# HP SMH on server 2003



## Jmonee123 (May 17, 2013)

Hey Guys,

I recently had to replace a hard drive in my HP Proliant server. It is part of a Raid 0 so it should have been hot swapable. I just have this funny feeling that it didn't mirror itself automatically. HP comes with a SMH(system management homepage) that will tell me the health of all things involving the server. I have downloaded everything but the HP agent because it look like hp stopped producing this download for people to use. I am hoping someone can help me get the SMH running so I can sleep better at night knowing I have both drives mirrored.

System Info
Proliant ML150 G6
Server 2003 standard SP2


----------



## cwwozniak (Nov 29, 2005)

Jmonee123 said:


> It is part of a Raid 0 so it should have been hot swapable.
> ...
> I can sleep better at night knowing I have both drives mirrored.

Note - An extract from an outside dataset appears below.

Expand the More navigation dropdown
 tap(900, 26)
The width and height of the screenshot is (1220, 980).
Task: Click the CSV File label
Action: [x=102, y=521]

I don't believe that RAID 0 has any redundancy of the data. There is no mirroring.
http://www.pcmag.com/encyclopedia/term/50149/raid-0

Did you mean to say Raid 1, that does mirror the data?
http://www.pcmag.com/encyclopedia/term/50150/raid-1


----------



## Jmonee123 (May 17, 2013)

I'm so sorry. Yes I meant Raid 1. Thanks for catching that!


----------